Reference: https://scikit-learn.org/stable/modules/model_evaluation.html

In [None]:
# TEST THE MODEL

y_pred = model.predict(X_test)
pd.DataFrame({'test':y_test, 'predicted':y_test_pred})

In [None]:
accuracy_score(y_test, y_pred)

**Confusion matrix**

In [None]:
confusion_matrix(y_test, y_pred)

# Unsupervised Learning


# Data Clustering with K-Means

Now let's cluster the data with K-Means first. Initiate the K-Means model, then fit your scaled data.

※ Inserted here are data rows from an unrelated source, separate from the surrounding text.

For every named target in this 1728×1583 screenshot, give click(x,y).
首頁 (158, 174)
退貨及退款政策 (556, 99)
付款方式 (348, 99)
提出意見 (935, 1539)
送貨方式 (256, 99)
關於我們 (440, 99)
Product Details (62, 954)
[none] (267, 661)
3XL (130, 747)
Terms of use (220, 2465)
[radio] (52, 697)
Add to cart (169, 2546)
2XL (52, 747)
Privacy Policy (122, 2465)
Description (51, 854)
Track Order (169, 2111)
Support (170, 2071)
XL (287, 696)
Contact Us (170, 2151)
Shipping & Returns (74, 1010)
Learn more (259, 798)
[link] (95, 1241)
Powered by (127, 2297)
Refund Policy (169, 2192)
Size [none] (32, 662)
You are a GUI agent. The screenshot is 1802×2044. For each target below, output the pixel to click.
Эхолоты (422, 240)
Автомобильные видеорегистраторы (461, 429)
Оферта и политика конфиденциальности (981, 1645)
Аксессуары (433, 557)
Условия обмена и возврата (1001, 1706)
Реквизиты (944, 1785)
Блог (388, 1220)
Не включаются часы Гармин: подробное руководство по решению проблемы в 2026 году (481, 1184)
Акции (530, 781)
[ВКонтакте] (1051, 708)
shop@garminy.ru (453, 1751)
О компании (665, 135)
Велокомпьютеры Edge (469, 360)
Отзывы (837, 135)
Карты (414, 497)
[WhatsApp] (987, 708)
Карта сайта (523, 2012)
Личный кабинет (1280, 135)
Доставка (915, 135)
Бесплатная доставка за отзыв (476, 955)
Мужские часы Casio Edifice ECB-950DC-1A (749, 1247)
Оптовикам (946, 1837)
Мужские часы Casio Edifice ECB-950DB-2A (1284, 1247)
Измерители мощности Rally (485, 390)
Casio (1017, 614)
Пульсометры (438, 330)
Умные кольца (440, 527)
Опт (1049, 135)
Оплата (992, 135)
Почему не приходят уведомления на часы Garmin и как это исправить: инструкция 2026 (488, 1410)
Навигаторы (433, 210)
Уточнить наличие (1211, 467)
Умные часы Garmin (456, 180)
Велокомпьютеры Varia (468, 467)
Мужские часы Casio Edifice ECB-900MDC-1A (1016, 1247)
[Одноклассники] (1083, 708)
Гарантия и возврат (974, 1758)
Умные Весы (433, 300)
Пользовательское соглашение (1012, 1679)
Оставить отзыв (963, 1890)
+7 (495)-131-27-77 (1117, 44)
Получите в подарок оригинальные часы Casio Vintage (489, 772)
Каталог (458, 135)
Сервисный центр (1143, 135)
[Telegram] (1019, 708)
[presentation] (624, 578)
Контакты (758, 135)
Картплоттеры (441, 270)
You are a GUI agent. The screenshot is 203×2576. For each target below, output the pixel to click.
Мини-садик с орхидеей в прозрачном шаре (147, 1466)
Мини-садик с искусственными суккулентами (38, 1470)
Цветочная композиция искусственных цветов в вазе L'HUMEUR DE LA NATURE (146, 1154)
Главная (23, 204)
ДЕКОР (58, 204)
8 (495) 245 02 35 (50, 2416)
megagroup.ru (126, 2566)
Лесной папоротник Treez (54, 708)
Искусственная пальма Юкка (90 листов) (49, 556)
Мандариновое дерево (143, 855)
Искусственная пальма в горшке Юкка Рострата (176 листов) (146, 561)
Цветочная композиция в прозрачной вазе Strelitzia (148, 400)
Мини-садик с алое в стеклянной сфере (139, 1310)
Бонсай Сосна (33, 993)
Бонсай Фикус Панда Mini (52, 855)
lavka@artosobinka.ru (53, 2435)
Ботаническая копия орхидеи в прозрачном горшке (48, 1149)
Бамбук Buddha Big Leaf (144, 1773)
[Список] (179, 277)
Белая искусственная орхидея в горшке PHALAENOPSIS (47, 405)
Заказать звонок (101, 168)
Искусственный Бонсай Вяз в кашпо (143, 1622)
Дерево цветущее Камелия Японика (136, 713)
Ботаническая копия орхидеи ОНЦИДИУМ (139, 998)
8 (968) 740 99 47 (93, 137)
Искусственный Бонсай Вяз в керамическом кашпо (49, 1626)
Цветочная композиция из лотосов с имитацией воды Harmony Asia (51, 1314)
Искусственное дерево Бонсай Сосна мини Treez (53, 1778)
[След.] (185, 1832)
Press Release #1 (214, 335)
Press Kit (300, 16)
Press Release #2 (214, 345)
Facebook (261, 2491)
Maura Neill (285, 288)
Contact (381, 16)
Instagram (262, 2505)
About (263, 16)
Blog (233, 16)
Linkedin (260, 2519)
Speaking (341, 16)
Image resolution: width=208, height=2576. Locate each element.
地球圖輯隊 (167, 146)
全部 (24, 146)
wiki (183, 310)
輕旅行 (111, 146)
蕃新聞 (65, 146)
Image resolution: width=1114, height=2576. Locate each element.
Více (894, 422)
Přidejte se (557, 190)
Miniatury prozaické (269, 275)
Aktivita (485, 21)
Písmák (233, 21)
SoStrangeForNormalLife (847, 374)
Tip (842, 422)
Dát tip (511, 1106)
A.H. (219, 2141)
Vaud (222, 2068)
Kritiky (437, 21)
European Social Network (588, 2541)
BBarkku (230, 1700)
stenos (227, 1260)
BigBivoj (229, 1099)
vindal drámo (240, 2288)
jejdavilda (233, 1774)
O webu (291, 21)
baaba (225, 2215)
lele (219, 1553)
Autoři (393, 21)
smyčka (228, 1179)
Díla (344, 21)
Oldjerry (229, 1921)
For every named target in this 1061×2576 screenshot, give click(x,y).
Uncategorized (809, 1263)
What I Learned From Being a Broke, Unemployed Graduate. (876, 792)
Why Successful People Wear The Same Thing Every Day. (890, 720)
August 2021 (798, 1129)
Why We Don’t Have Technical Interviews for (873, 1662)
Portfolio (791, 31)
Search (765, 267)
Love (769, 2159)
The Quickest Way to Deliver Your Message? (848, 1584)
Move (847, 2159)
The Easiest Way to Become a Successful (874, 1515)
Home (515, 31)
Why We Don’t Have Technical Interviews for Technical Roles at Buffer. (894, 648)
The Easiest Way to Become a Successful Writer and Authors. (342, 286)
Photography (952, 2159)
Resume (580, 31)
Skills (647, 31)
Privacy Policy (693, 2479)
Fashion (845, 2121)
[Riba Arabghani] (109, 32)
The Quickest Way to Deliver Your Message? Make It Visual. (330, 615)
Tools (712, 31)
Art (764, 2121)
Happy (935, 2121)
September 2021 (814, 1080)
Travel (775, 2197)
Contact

In the data returned from the `.fit` method, there is an attribute called `labels_` which is the cluster number assigned to each data record. What you can do is to assign these labels back to `total_cost` in a new column called `total_cost['labels']`. Then you'll see the cluster results of the original data.

In [None]:
# Your code here:
# Reference: https://scikit-learn.org/stable/modules/generated/sklearn.cluster.KMeans.html

# n_clusters: The number of clusters to form as well as the number of centroids to generate.
# By default n_clusters=8

from sklearn.cluster import KMeans

total_cost_kmeans = KMeans().fit(total_cost)
total_cost_kmeans.labels_

In [None]:
total_cost['labels'] = total_cost_kmeans.labels_

total_cost

Count the values in `labels`.

In [None]:
# Your code here:

total_cost['labels'].value_counts() 

In [None]:
# K-Means Labels Scatter Plot
plt.scatter(x=total_cost['Orders received by contractors'], y=total_cost['Building projects started'], c=total_cost["labels"])
plt.title('Distribution of K-Means Labels with 8 clusters')
plt.xlabel('Orders received by contractors')
plt.ylabel('Building projects started')
plt.show()




### I would like to reduce the number of clusters to 2 to see the change from the default 8 clusters in the above

In [None]:
# Your code here

from sklearn.cluster import KMeans

# KMeans for n_clusters=2
total_cost_kmeans = KMeans(n_clusters=2).fit(total_cost)
total_cost['labels'] = total_cost_kmeans.labels_

plt.scatter(x=total_cost['Orders received by contractors'], y=total_cost['Building projects started'], c=total_cost["labels"])
plt.title('Distribution of K-Means Labels with 2 clusters')
plt.xlabel('Orders received by contractors')
plt.ylabel('Building projects started')
plt.show()

In [None]:
# By reducing the number of clusters I can clearly see the difference.

# CONCLUSIONS

## Research Questions:

Q1: Are the “Housing" orders received by contractors and the number of “Housing" projects where the construction started correlated?



## Overall Analysis:

Yes, the "Orders received by contractors_mln euro" is  a good predictor of "Building projects started".